Task to complete: Reproduce the data below with every occurrence of "GUI agent" swapped for "interface assistant", keeping everything else identical.

Data to process:

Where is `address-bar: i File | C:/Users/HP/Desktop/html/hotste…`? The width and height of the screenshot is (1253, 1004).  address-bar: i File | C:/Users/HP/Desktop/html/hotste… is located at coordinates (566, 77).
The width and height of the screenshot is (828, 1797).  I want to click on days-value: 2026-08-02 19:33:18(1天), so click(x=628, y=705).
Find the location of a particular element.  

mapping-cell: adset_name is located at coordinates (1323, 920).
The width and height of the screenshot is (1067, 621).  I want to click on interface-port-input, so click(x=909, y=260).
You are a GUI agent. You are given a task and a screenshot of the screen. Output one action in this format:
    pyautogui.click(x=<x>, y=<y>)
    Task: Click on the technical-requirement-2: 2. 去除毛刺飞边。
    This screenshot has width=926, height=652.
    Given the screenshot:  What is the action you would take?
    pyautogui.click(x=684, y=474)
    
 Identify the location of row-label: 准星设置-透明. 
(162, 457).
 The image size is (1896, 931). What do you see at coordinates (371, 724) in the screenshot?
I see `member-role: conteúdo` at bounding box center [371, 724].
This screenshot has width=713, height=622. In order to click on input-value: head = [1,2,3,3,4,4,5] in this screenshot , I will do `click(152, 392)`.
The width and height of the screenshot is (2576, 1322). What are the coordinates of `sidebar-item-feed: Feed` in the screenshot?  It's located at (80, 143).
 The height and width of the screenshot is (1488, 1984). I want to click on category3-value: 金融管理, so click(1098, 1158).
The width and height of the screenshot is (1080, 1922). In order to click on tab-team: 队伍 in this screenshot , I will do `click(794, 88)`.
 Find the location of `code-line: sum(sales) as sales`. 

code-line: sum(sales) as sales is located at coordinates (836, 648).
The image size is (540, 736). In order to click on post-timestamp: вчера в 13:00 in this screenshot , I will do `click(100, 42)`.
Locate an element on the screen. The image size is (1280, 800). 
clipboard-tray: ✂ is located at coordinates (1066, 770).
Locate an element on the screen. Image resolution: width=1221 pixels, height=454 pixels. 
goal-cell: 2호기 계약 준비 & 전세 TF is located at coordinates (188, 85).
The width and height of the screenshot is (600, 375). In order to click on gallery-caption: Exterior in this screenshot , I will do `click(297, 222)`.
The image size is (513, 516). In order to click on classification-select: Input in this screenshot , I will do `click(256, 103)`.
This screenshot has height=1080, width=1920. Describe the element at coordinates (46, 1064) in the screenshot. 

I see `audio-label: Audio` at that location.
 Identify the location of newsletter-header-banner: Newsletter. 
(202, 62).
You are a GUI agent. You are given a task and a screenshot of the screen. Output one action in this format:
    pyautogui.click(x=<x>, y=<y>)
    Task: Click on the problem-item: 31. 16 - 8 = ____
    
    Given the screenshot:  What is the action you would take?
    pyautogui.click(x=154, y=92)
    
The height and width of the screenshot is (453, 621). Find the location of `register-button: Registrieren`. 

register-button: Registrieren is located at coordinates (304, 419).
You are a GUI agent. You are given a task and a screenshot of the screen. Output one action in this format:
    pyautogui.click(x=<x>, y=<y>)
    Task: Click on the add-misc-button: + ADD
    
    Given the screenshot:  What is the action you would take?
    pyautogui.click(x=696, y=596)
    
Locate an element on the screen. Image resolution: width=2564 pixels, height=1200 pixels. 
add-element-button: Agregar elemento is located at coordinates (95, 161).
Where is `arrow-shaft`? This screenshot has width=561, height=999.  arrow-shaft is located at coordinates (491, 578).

Solved exercise:
Where is `address-bar: i File | C:/Users/HP/Desktop/html/hotste…`? The width and height of the screenshot is (1253, 1004).  address-bar: i File | C:/Users/HP/Desktop/html/hotste… is located at coordinates (566, 77).
The width and height of the screenshot is (828, 1797).  I want to click on days-value: 2026-08-02 19:33:18(1天), so click(x=628, y=705).
Find the location of a particular element.  

mapping-cell: adset_name is located at coordinates (1323, 920).
The width and height of the screenshot is (1067, 621).  I want to click on interface-port-input, so click(x=909, y=260).
You are a interface assistant. You are given a task and a screenshot of the screen. Output one action in this format:
    pyautogui.click(x=<x>, y=<y>)
    Task: Click on the technical-requirement-2: 2. 去除毛刺飞边。
    This screenshot has width=926, height=652.
    Given the screenshot:  What is the action you would take?
    pyautogui.click(x=684, y=474)
    
 Identify the location of row-label: 准星设置-透明. 
(162, 457).
 The image size is (1896, 931). What do you see at coordinates (371, 724) in the screenshot?
I see `member-role: conteúdo` at bounding box center [371, 724].
This screenshot has width=713, height=622. In order to click on input-value: head = [1,2,3,3,4,4,5] in this screenshot , I will do `click(152, 392)`.
The width and height of the screenshot is (2576, 1322). What are the coordinates of `sidebar-item-feed: Feed` in the screenshot?  It's located at (80, 143).
 The height and width of the screenshot is (1488, 1984). I want to click on category3-value: 金融管理, so click(1098, 1158).
The width and height of the screenshot is (1080, 1922). In order to click on tab-team: 队伍 in this screenshot , I will do `click(794, 88)`.
 Find the location of `code-line: sum(sales) as sales`. 

code-line: sum(sales) as sales is located at coordinates (836, 648).
The image size is (540, 736). In order to click on post-timestamp: вчера в 13:00 in this screenshot , I will do `click(100, 42)`.
Locate an element on the screen. The image size is (1280, 800). 
clipboard-tray: ✂ is located at coordinates (1066, 770).
Locate an element on the screen. Image resolution: width=1221 pixels, height=454 pixels. 
goal-cell: 2호기 계약 준비 & 전세 TF is located at coordinates (188, 85).
The width and height of the screenshot is (600, 375). In order to click on gallery-caption: Exterior in this screenshot , I will do `click(297, 222)`.
The image size is (513, 516). In order to click on classification-select: Input in this screenshot , I will do `click(256, 103)`.
This screenshot has height=1080, width=1920. Describe the element at coordinates (46, 1064) in the screenshot. 

I see `audio-label: Audio` at that location.
 Identify the location of newsletter-header-banner: Newsletter. 
(202, 62).
You are a interface assistant. You are given a task and a screenshot of the screen. Output one action in this format:
    pyautogui.click(x=<x>, y=<y>)
    Task: Click on the problem-item: 31. 16 - 8 = ____
    
    Given the screenshot:  What is the action you would take?
    pyautogui.click(x=154, y=92)
    
The height and width of the screenshot is (453, 621). Find the location of `register-button: Registrieren`. 

register-button: Registrieren is located at coordinates (304, 419).
You are a interface assistant. You are given a task and a screenshot of the screen. Output one action in this format:
    pyautogui.click(x=<x>, y=<y>)
    Task: Click on the add-misc-button: + ADD
    
    Given the screenshot:  What is the action you would take?
    pyautogui.click(x=696, y=596)
    
Locate an element on the screen. Image resolution: width=2564 pixels, height=1200 pixels. 
add-element-button: Agregar elemento is located at coordinates (95, 161).
Where is `arrow-shaft`? This screenshot has width=561, height=999.  arrow-shaft is located at coordinates (491, 578).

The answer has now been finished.